"""
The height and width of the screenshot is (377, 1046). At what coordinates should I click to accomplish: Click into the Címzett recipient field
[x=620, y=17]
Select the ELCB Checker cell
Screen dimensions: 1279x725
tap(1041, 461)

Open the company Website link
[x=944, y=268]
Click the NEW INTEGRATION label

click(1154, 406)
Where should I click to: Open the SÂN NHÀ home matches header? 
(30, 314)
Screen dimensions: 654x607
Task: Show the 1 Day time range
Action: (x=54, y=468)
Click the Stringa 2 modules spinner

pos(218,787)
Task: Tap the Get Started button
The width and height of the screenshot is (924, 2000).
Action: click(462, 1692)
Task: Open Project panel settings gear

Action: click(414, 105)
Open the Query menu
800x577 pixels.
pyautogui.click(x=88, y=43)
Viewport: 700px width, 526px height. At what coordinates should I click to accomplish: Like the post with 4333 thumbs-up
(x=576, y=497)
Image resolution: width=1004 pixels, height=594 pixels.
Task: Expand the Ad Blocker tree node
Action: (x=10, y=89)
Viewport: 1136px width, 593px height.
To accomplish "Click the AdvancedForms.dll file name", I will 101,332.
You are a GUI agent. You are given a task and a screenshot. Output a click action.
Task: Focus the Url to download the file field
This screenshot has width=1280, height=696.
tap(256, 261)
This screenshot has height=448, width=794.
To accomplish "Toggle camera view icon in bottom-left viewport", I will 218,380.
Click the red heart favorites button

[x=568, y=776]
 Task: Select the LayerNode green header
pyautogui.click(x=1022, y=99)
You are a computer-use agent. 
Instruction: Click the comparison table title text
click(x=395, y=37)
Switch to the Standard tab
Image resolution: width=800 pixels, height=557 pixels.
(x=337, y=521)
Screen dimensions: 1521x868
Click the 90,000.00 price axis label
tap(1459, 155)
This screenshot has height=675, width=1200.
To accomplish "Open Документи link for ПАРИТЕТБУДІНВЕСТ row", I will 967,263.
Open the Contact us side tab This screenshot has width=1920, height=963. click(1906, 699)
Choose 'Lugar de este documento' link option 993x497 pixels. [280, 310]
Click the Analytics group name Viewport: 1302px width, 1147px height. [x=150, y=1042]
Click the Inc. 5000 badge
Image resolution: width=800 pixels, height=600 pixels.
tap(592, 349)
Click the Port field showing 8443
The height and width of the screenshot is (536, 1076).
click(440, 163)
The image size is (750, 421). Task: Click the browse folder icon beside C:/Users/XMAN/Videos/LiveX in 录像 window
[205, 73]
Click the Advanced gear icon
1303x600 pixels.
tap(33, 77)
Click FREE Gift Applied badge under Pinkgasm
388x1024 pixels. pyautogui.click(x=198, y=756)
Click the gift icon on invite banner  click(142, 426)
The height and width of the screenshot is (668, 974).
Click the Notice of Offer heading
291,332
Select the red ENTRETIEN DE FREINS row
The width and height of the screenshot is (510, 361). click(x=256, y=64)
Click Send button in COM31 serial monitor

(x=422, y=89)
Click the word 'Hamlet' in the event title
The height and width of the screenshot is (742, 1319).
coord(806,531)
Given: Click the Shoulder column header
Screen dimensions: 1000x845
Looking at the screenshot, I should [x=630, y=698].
"""
_HOW TO COMPLETE THIS TASK_
Copy every line above without changes.

_EXERCISE SOLUTION_
The height and width of the screenshot is (377, 1046). At what coordinates should I click to accomplish: Click into the Címzett recipient field
[x=620, y=17]
Select the ELCB Checker cell
Screen dimensions: 1279x725
tap(1041, 461)

Open the company Website link
[x=944, y=268]
Click the NEW INTEGRATION label

click(1154, 406)
Where should I click to: Open the SÂN NHÀ home matches header? 
(30, 314)
Screen dimensions: 654x607
Task: Show the 1 Day time range
Action: (x=54, y=468)
Click the Stringa 2 modules spinner

pos(218,787)
Task: Tap the Get Started button
The width and height of the screenshot is (924, 2000).
Action: click(462, 1692)
Task: Open Project panel settings gear

Action: click(414, 105)
Open the Query menu
800x577 pixels.
pyautogui.click(x=88, y=43)
Viewport: 700px width, 526px height. At what coordinates should I click to accomplish: Like the post with 4333 thumbs-up
(x=576, y=497)
Image resolution: width=1004 pixels, height=594 pixels.
Task: Expand the Ad Blocker tree node
Action: (x=10, y=89)
Viewport: 1136px width, 593px height.
To accomplish "Click the AdvancedForms.dll file name", I will 101,332.
You are a GUI agent. You are given a task and a screenshot. Output a click action.
Task: Focus the Url to download the file field
This screenshot has width=1280, height=696.
tap(256, 261)
This screenshot has height=448, width=794.
To accomplish "Toggle camera view icon in bottom-left viewport", I will 218,380.
Click the red heart favorites button

[x=568, y=776]
 Task: Select the LayerNode green header
pyautogui.click(x=1022, y=99)
You are a computer-use agent. 
Instruction: Click the comparison table title text
click(x=395, y=37)
Switch to the Standard tab
Image resolution: width=800 pixels, height=557 pixels.
(x=337, y=521)
Screen dimensions: 1521x868
Click the 90,000.00 price axis label
tap(1459, 155)
This screenshot has height=675, width=1200.
To accomplish "Open Документи link for ПАРИТЕТБУДІНВЕСТ row", I will 967,263.
Open the Contact us side tab This screenshot has width=1920, height=963. click(1906, 699)
Choose 'Lugar de este documento' link option 993x497 pixels. [280, 310]
Click the Analytics group name Viewport: 1302px width, 1147px height. [x=150, y=1042]
Click the Inc. 5000 badge
Image resolution: width=800 pixels, height=600 pixels.
tap(592, 349)
Click the Port field showing 8443
The height and width of the screenshot is (536, 1076).
click(440, 163)
The image size is (750, 421). Task: Click the browse folder icon beside C:/Users/XMAN/Videos/LiveX in 录像 window
[205, 73]
Click the Advanced gear icon
1303x600 pixels.
tap(33, 77)
Click FREE Gift Applied badge under Pinkgasm
388x1024 pixels. pyautogui.click(x=198, y=756)
Click the gift icon on invite banner  click(142, 426)
The height and width of the screenshot is (668, 974).
Click the Notice of Offer heading
291,332
Select the red ENTRETIEN DE FREINS row
The width and height of the screenshot is (510, 361). click(x=256, y=64)
Click Send button in COM31 serial monitor

(x=422, y=89)
Click the word 'Hamlet' in the event title
The height and width of the screenshot is (742, 1319).
coord(806,531)
Given: Click the Shoulder column header
Screen dimensions: 1000x845
Looking at the screenshot, I should [x=630, y=698].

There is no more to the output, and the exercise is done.